(Beginning of Data)

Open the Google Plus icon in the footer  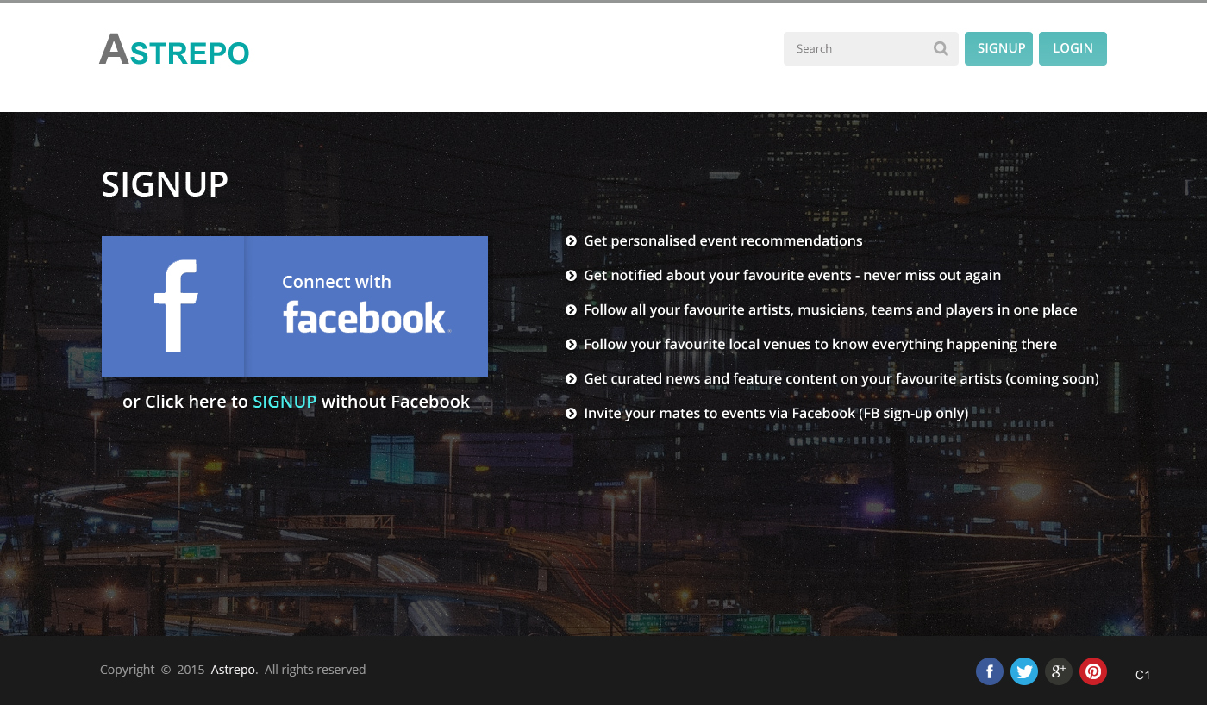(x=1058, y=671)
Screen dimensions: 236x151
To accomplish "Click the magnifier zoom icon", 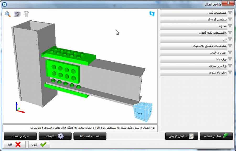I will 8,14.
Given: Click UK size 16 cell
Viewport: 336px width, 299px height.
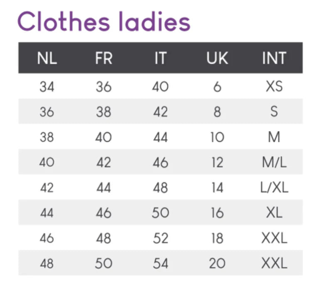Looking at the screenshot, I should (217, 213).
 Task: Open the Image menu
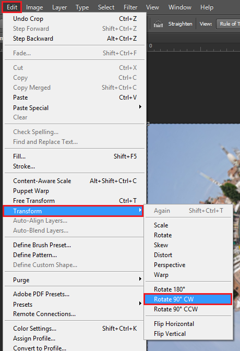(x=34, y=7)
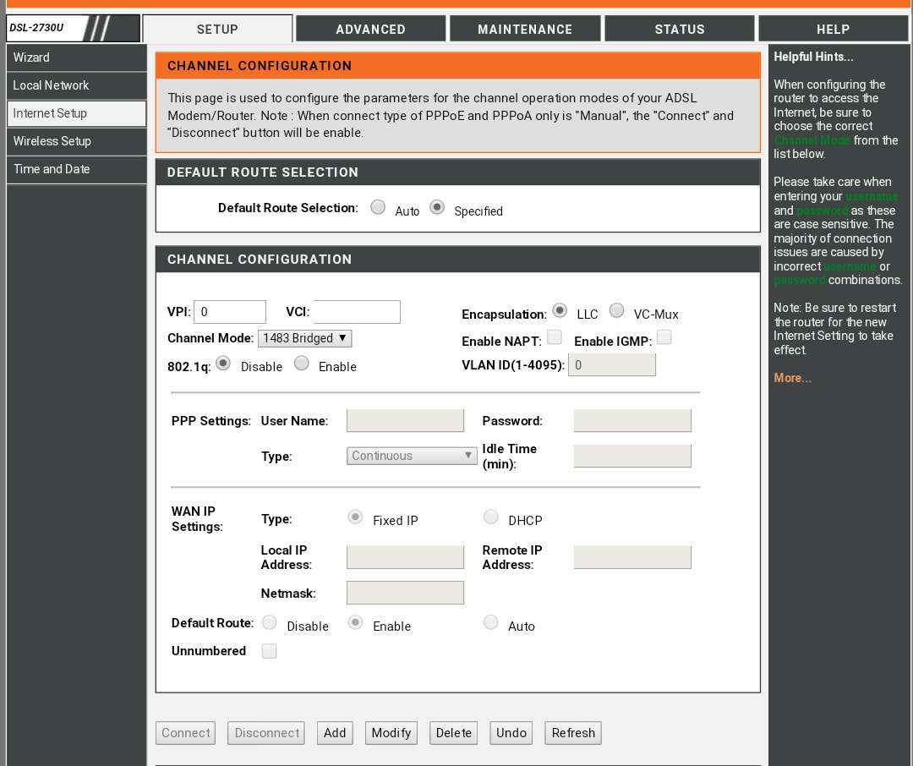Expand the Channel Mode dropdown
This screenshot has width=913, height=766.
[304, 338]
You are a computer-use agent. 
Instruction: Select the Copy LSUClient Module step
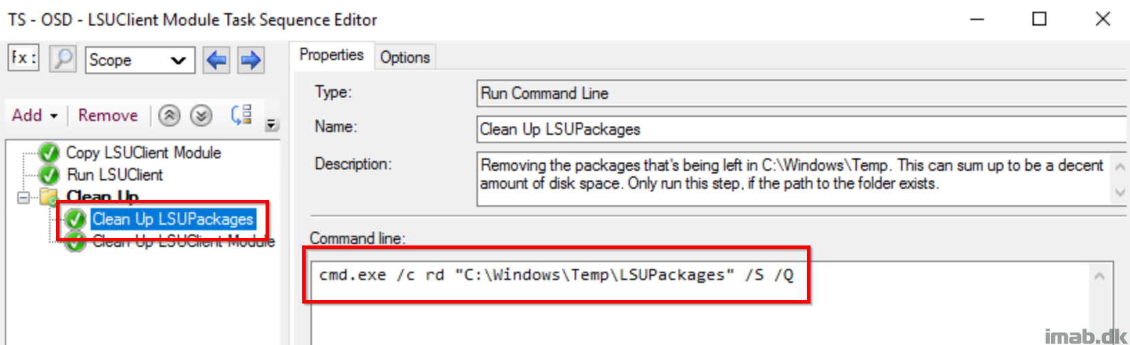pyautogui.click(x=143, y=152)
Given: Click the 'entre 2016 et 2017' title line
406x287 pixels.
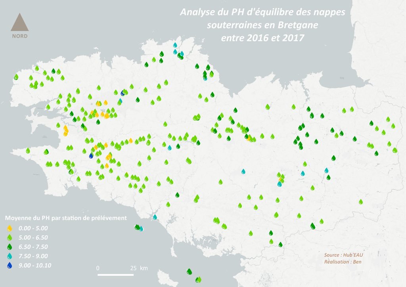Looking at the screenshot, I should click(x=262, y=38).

(End of Data)

• [What you have to do]:
Transcribe only the lines from the line holding "Given: Click the" to the final line of the listing above. Keep them exact, include both ends, and skip the pictures.

• [Solution]:
Given: Click the 'entre 2016 et 2017' title line
406x287 pixels.
Looking at the screenshot, I should click(x=262, y=38).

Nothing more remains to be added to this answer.